__Passage shown__
The Hot Box: Rufus Thomas "The Breakdown Pt 1 + 2"
Welcome to The Hot Box! where we look at 7inches with two sides of dopeness that are a must-have for your 45 boxes.
45s have seen a rise in popularity in recent years among collectors, but especially with vinyl DJs. For most, it's a choice based on ease of transport. Being able to boil down your entire night's set into a small box of 45s is far more appealing than lugging multiple (read: heavy) crates of LPs or 12s. That's just a simple choice to protect your back. Some DJs go even further and switch their whole collection from 12inch to 7inch, opening up floor space and appeasing their spouse or partner in the process. But in audiophile terms, they are often much louder than their larger counterparts due to the increased size of the grooves in the vinyl.
But most important to me is how DJing with 45s takes away almost every technological luxury we've been blessed with over the past 15 years. Namely the decision overload brought about by having thousands and thousands of songs loaded in your DJ software like Serato, Traktor, or Ableton. With 45s it becomes all about crafting your box of 45s into the hottest one possible, an exercise in curation where the nerdiest of record nerds thrive.

__Tasks to carry out__
1. Answer these questions from the Hot Box post.
(a) According to the post, what is the choice of 45s based on for most people?
(b) Why are 45s often louder than their larger counterparts?
(c) Over how many years have the technological luxuries the post mentions been around?
2. Name every piece of DJ software mentioned in the Hot Box post.
3. Write the next part of the Hot Box post on DJing with 45s, picking up right after its final sentence.

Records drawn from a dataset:
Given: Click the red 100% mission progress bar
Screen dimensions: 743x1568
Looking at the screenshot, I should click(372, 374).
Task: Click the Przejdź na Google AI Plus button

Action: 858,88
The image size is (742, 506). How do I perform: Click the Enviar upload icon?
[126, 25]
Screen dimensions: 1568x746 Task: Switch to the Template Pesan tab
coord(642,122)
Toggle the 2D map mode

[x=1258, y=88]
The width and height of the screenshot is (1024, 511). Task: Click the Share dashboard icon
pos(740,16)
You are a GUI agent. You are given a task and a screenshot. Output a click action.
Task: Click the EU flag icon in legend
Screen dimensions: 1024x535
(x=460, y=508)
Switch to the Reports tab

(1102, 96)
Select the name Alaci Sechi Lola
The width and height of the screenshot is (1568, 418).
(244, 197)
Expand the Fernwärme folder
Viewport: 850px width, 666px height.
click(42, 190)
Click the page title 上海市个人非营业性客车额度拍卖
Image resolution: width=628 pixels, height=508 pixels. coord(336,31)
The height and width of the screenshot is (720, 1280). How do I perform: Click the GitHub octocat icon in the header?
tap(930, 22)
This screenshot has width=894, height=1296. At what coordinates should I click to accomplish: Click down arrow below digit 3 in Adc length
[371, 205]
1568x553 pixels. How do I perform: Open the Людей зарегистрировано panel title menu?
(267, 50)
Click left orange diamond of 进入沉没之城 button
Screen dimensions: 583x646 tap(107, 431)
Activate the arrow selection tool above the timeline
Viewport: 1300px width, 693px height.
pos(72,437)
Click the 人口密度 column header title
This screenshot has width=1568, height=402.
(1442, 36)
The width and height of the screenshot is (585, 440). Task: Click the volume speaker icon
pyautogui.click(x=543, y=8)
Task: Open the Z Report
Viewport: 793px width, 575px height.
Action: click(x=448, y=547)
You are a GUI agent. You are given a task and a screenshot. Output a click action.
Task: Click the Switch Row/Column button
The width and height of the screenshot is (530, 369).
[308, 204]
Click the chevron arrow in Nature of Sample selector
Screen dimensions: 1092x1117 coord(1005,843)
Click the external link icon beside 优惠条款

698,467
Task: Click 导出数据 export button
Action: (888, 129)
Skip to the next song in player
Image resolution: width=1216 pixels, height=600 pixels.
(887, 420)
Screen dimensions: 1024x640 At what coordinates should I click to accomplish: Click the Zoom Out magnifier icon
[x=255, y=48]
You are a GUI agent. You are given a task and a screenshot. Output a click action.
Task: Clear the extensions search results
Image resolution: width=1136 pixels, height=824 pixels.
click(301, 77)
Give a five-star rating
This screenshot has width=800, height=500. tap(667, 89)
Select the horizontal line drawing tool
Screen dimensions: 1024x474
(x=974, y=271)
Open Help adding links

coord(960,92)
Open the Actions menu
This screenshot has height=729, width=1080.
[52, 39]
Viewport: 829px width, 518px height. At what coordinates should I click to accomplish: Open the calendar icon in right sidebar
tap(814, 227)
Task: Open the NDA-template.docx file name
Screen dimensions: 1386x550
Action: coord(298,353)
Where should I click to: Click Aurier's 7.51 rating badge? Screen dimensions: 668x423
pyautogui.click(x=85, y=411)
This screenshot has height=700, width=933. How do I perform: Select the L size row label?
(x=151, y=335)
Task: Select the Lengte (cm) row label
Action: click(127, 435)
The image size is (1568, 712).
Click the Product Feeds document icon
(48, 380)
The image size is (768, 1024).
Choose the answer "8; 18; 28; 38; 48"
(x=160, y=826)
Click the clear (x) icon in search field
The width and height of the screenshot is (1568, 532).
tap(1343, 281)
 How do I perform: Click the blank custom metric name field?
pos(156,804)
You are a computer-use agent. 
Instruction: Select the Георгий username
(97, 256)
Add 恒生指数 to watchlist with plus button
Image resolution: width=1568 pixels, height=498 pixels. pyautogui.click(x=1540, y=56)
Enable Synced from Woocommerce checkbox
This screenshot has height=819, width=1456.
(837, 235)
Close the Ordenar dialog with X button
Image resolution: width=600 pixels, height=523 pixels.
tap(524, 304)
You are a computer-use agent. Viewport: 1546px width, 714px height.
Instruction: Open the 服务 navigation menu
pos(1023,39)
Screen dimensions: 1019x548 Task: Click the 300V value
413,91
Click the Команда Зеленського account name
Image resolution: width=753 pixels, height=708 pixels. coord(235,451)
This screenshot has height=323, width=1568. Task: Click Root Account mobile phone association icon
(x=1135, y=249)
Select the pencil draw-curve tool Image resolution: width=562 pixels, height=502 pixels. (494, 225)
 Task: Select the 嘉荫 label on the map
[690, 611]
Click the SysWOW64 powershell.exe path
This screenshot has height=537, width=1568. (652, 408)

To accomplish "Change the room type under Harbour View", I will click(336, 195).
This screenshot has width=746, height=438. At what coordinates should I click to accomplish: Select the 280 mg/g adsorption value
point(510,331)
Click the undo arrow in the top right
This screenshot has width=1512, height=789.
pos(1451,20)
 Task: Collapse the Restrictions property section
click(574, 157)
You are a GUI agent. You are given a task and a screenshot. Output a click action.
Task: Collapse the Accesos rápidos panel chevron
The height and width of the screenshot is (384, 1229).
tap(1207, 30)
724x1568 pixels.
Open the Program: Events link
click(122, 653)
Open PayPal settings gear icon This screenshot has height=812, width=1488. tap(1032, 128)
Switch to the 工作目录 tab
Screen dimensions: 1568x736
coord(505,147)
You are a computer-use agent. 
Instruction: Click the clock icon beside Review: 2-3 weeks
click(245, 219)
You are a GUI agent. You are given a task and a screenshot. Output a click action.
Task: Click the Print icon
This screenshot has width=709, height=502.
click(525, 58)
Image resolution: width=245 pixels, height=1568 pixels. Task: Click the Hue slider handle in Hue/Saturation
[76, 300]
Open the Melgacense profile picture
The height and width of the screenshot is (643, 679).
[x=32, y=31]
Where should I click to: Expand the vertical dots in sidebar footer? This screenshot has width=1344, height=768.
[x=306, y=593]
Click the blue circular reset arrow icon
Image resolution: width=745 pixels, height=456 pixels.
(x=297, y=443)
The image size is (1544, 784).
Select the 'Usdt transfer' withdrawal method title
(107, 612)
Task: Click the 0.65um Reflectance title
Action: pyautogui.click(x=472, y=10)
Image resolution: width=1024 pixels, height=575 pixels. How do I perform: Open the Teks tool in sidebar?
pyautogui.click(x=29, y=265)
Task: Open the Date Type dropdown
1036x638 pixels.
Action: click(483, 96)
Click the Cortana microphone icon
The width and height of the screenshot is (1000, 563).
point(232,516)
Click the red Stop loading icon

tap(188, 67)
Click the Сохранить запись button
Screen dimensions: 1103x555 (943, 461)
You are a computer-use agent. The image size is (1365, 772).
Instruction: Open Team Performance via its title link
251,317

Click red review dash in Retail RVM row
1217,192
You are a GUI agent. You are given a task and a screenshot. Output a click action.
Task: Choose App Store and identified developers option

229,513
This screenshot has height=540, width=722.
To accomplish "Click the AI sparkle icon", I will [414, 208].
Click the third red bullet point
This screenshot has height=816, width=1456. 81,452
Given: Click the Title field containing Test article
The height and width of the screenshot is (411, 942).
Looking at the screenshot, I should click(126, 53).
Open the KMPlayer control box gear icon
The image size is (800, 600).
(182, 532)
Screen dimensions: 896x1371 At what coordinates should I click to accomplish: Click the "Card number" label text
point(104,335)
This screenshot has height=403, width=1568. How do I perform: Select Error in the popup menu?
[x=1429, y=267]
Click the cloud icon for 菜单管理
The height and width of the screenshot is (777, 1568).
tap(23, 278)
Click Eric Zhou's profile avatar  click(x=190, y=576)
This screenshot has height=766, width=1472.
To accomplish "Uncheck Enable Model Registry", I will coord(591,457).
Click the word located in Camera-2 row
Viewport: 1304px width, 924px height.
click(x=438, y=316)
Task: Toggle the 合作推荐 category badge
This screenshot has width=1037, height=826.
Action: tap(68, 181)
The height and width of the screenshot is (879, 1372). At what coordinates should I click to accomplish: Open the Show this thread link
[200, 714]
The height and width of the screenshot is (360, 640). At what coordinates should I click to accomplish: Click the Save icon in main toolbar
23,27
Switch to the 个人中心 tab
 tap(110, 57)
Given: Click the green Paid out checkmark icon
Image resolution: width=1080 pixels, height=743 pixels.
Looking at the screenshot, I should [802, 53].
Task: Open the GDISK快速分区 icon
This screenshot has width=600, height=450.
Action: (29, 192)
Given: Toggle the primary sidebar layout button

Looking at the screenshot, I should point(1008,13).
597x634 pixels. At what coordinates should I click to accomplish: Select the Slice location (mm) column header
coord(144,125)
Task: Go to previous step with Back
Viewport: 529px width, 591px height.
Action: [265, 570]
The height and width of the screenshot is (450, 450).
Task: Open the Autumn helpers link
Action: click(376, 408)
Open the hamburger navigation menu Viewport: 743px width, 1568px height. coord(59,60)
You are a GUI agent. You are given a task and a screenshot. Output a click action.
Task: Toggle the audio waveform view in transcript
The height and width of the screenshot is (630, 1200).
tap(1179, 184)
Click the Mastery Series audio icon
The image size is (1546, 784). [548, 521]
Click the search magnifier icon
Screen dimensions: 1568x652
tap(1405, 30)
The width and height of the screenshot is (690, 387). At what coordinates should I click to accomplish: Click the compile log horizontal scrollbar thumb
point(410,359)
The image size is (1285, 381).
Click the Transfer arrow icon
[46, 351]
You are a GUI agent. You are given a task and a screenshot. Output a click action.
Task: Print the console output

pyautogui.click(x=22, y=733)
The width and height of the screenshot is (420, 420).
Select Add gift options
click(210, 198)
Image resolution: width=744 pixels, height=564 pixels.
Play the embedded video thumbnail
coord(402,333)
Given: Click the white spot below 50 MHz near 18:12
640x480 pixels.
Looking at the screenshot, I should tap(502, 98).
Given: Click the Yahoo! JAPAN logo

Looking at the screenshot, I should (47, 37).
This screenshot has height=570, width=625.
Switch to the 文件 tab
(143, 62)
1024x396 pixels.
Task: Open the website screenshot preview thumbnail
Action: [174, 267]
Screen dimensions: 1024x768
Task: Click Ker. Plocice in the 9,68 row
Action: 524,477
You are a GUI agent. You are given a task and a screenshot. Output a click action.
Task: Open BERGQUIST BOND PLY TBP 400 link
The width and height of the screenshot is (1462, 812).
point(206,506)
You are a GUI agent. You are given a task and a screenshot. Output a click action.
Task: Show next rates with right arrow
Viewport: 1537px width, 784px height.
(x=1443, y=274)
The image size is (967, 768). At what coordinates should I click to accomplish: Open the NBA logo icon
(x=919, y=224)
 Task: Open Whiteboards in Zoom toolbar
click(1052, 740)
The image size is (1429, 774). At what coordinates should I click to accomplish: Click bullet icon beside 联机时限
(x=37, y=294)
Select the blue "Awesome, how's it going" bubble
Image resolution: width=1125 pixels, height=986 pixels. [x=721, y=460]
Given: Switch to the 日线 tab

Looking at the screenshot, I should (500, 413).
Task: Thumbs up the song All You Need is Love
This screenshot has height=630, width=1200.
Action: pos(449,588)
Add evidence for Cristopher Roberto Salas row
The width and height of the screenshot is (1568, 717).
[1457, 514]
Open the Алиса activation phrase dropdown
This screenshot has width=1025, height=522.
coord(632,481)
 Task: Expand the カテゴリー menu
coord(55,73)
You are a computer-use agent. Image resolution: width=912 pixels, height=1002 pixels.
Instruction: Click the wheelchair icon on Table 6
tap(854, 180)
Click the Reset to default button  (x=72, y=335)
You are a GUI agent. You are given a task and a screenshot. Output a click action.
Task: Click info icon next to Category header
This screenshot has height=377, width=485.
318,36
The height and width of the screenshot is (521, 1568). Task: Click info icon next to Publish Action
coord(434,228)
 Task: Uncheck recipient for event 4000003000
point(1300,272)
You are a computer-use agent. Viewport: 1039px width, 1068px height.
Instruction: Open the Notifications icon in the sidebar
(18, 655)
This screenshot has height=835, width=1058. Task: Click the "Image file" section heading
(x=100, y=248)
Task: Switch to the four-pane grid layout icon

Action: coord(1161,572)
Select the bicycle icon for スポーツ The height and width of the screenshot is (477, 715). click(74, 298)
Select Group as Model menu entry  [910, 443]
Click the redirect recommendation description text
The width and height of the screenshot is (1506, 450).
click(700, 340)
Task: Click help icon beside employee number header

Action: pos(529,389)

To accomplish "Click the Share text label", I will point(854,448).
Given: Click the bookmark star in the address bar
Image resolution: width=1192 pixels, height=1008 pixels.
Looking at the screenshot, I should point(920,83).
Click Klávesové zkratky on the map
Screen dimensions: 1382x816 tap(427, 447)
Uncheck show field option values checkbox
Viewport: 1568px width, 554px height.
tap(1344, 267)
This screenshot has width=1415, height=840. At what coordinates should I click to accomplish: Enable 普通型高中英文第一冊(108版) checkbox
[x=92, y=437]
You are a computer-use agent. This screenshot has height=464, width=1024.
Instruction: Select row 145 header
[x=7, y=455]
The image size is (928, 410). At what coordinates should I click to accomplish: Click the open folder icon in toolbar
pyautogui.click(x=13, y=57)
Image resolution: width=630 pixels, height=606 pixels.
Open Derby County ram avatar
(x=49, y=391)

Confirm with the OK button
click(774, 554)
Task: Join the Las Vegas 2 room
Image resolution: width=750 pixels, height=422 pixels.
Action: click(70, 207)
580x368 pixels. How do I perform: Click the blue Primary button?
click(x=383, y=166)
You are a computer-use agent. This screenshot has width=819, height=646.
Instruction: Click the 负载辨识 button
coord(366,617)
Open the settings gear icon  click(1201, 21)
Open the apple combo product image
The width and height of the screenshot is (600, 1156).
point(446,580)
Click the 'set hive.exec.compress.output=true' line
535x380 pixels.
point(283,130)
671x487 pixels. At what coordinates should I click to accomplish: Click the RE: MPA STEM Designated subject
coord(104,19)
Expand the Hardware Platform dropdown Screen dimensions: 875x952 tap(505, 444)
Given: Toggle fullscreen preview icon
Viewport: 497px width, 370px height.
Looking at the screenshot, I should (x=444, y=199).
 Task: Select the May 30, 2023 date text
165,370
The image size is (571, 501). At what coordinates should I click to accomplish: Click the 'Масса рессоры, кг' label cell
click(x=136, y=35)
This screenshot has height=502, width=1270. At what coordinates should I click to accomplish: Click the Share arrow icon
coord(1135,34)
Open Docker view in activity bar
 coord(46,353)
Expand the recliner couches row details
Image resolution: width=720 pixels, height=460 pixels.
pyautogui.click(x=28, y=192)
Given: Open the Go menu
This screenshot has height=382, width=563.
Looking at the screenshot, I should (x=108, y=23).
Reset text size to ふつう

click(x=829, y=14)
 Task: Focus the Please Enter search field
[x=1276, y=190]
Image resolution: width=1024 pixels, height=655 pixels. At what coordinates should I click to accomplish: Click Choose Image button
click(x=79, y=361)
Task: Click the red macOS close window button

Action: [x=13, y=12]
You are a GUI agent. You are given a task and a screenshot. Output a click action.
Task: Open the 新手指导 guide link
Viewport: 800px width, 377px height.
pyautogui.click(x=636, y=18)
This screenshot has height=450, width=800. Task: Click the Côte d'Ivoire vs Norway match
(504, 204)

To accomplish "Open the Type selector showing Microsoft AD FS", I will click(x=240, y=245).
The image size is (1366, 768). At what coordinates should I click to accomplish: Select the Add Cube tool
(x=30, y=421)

__Expected responses__
1.
(a) Ease of transport.
(b) Because of the increased size of the grooves in the vinyl.
(c) The past 15 years.

2. Serato, Traktor, Ableton

3.
The featured 45 for today exists in my collection for a few obvious reasons, and one newly important reason in the season of the pandemic.
First, the obvious. Just based on the music content alone, this 45 is two sides of funky fire. Here are the clips so you can come to that conclusion yourself.
But Thomas explains it best, "The real funky one I did was "Breakdown," that heavy gutbucket bottom, that's what made that funk, that heavy bass and, and the big foot on the drum, that's what made that funk."
Beyond that, this one makes the cut because of its importance in Hip-Hop history. Between the two sides, this 45 has been sampled in hundreds of songs, was featured on the Ultimate Breaks and Beats compilations, and contains a big ol' chunky drum break - which makes mixing a little easier but also makes me verrry happy as a digger and producer.
But what about the reason for the season?
Memphis musician Rufus Thomas was a man of many talents in his lifetime, through several crucial periods in US history, but his two strongest characteristics that speak to current times are how he diversified & leveraged his skillset, and his decision to rep hard locally.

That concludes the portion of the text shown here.